(SHORT TASK 1) Reproduce verbatim the records below, starting at the line that contains "barcode (1471, 85)" and ending with the final line of the records, both included.

(TEXT EXCERPT)
The inventory is committed at
examples/dvmcp.inventory.json,
so everything below reproduces with:
capframe find examples/dvmcp.inventory.json --out findings.json --pretty
First run: correct, and yet clearly wrong
total: 10 | by severity: { critical: 0, high: 0, medium: 10 }
by rule: { r1: 10 }
Every one of the ten tools got flagged for unconstrained string input (rule R1). That's correct — none of them bound their inputs, and an unconstrained string is a real injection/payload surface.
But look at the severity column: everything is medium. Which means the scanner rated this:
execute_shell_command(command: string) → medium
exactly the same as this:
get_user_info(username: string) → medium
One of those runs arbitrary shell commands on the host. The other looks up a username. Rating them identically is not a small miss — it's the scanner failing at the one job that matters most, which is telling you what to panic about first.
The gap
I went looking for why. Capframe's classifier had six rules (R1–R6): unconstrained input, missing auth on side-effecting tools, side-effect/name mismatch, unbounded money params, undeclared-money, and external-fetch surfaces. Reasonable coverage — except none of them fire on "this tool executes code."
Worse, the two rules that should have caught it both no-op'd here:
- R2 (missing auth on side-effecting tool) gates on declared side-effects. DVMCP declares none — so R2 had nothing to key on. A tool that doesn't admit it has side effects sails straight past the side-effect rule.
- R3 (name implies a side-effect not declared) keys on a list of mutation verbs (delete, send, refund, …). "execute" wasn't in the list. Neither was "exec" or "shell."
So the single most dangerous category in the whole space — arbitrary code execution — had no dedicated detector, and the adjacent rules were defeated by a server simply declining to describe itself honestly. Which, of course, is exactly what a real vulnerable server does.

(SHORT TASK 2) Continue the write-up on the capframe scan of the DVMCP inventory above, beginning after its last sentence.

(DATA ENTRIES)

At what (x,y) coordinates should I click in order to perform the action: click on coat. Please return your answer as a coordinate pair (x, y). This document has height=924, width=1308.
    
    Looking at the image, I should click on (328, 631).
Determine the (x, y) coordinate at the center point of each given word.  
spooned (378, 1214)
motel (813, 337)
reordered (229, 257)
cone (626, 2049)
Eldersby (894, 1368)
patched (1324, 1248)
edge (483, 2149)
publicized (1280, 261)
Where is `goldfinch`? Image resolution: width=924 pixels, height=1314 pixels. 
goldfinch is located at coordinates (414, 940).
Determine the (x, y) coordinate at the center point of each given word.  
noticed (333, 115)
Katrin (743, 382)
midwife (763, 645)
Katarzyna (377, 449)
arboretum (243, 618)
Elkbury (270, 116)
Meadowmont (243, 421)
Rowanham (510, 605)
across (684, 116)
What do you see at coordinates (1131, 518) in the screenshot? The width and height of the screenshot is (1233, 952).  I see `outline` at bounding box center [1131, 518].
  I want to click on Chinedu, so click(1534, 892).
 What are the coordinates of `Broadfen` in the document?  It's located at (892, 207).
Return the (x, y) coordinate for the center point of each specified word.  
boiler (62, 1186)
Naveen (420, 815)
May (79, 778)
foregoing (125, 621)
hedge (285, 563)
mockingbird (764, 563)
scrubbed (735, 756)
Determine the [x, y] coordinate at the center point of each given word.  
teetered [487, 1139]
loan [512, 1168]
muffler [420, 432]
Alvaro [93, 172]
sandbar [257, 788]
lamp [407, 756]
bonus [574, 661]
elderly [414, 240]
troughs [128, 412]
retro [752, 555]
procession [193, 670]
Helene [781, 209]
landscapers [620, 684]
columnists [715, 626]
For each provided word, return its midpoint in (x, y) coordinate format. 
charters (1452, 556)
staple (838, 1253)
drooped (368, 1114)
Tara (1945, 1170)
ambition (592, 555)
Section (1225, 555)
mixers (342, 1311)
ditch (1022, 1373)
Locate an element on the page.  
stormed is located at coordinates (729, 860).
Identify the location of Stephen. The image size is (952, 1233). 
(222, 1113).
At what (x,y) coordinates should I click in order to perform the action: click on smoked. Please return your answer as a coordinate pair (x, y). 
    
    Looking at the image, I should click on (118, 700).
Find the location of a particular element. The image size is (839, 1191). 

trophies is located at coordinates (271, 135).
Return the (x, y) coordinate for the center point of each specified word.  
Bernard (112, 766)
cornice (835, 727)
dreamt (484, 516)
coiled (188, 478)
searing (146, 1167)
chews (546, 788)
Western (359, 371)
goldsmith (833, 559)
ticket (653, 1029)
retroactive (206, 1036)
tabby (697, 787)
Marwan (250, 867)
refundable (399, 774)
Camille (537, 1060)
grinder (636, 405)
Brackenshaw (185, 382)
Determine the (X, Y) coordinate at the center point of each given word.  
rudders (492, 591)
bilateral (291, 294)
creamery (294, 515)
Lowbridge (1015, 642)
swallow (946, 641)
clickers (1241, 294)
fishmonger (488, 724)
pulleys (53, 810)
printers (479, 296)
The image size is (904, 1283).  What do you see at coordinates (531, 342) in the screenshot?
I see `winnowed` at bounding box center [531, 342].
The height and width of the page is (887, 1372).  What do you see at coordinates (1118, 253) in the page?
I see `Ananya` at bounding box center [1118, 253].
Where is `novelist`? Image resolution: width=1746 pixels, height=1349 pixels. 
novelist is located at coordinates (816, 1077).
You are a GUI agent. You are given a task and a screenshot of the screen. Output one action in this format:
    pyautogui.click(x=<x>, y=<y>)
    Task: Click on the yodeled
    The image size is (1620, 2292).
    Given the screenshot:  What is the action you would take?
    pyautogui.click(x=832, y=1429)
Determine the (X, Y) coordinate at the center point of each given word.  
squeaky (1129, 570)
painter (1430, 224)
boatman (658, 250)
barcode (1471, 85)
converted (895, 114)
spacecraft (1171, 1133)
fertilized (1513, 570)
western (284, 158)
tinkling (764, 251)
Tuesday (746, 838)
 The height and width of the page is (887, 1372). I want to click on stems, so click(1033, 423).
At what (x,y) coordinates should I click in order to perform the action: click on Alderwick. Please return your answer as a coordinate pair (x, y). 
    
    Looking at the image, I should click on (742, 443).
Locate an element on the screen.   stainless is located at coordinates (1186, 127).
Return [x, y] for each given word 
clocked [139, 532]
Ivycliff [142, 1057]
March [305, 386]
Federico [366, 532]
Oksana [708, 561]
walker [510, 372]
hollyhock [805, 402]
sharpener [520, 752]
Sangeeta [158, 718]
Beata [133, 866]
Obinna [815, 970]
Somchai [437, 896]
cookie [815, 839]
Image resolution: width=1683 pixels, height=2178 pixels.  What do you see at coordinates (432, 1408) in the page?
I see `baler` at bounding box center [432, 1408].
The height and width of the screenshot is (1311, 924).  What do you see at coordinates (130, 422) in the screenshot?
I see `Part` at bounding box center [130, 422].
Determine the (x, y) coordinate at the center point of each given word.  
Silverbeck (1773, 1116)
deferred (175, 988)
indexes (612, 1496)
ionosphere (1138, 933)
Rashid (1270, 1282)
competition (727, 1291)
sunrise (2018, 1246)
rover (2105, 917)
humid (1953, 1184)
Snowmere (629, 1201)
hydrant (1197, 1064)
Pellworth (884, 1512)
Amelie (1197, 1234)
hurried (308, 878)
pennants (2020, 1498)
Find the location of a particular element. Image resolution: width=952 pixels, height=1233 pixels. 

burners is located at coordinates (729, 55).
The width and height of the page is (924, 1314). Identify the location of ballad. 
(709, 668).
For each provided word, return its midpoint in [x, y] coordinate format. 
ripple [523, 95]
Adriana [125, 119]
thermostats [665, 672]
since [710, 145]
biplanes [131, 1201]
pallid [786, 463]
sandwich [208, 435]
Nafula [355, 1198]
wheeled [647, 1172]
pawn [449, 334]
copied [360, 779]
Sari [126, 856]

(EXPECTED OUTPUT 1)
barcode (1471, 85)
converted (895, 114)
spacecraft (1171, 1133)
fertilized (1513, 570)
western (284, 158)
tinkling (764, 251)
Tuesday (746, 838)
 The height and width of the page is (887, 1372). I want to click on stems, so click(1033, 423).
At what (x,y) coordinates should I click in order to perform the action: click on Alderwick. Please return your answer as a coordinate pair (x, y). 
    
    Looking at the image, I should click on (742, 443).
Locate an element on the screen.   stainless is located at coordinates (1186, 127).
Return [x, y] for each given word 
clocked [139, 532]
Ivycliff [142, 1057]
March [305, 386]
Federico [366, 532]
Oksana [708, 561]
walker [510, 372]
hollyhock [805, 402]
sharpener [520, 752]
Sangeeta [158, 718]
Beata [133, 866]
Obinna [815, 970]
Somchai [437, 896]
cookie [815, 839]
Image resolution: width=1683 pixels, height=2178 pixels.  What do you see at coordinates (432, 1408) in the page?
I see `baler` at bounding box center [432, 1408].
The height and width of the screenshot is (1311, 924).  What do you see at coordinates (130, 422) in the screenshot?
I see `Part` at bounding box center [130, 422].
Determine the (x, y) coordinate at the center point of each given word.  
Silverbeck (1773, 1116)
deferred (175, 988)
indexes (612, 1496)
ionosphere (1138, 933)
Rashid (1270, 1282)
competition (727, 1291)
sunrise (2018, 1246)
rover (2105, 917)
humid (1953, 1184)
Snowmere (629, 1201)
hydrant (1197, 1064)
Pellworth (884, 1512)
Amelie (1197, 1234)
hurried (308, 878)
pennants (2020, 1498)
Find the location of a particular element. Image resolution: width=952 pixels, height=1233 pixels. 

burners is located at coordinates (729, 55).
The width and height of the page is (924, 1314). Identify the location of ballad. 
(709, 668).
For each provided word, return its midpoint in [x, y] coordinate format. 
ripple [523, 95]
Adriana [125, 119]
thermostats [665, 672]
since [710, 145]
biplanes [131, 1201]
pallid [786, 463]
sandwich [208, 435]
Nafula [355, 1198]
wheeled [647, 1172]
pawn [449, 334]
copied [360, 779]
Sari [126, 856]

(EXPECTED OUTPUT 2)
The fix: R7
I added a seventh rule. R7 fires Critical when a tool's name or description
implies code, shell, or subprocess execution — execute_, shell command,
eval(, subprocess, arbitrary code, and friends. Crucially, it ignores
declared side-effects entirely. The whole lesson from DVMCP is that the
declaration can't be trusted, so R7 keys only on the strongest available signal:
the tool is telling you, in its own name and docstring, that it runs code.
The rule was added test-first — three unit tests (shell tool → critical, code execution by description, benign tool stays silent) plus an integration test that locks the DVMCP numbers so this post's figures can't silently drift.
Second run
total: 12 | by severity: { critical: 2, high: 0, medium: 10 }
critical: [ execute_python_code, execute_shell_command ]
Now the two RCE tools sit at the top of the report where they belong, and the other eight unconstrained-input findings remain as medium. That's an honest severity picture: these two will get you owned; the rest are hygiene.
What R7 still misses (because a security post without this is marketing)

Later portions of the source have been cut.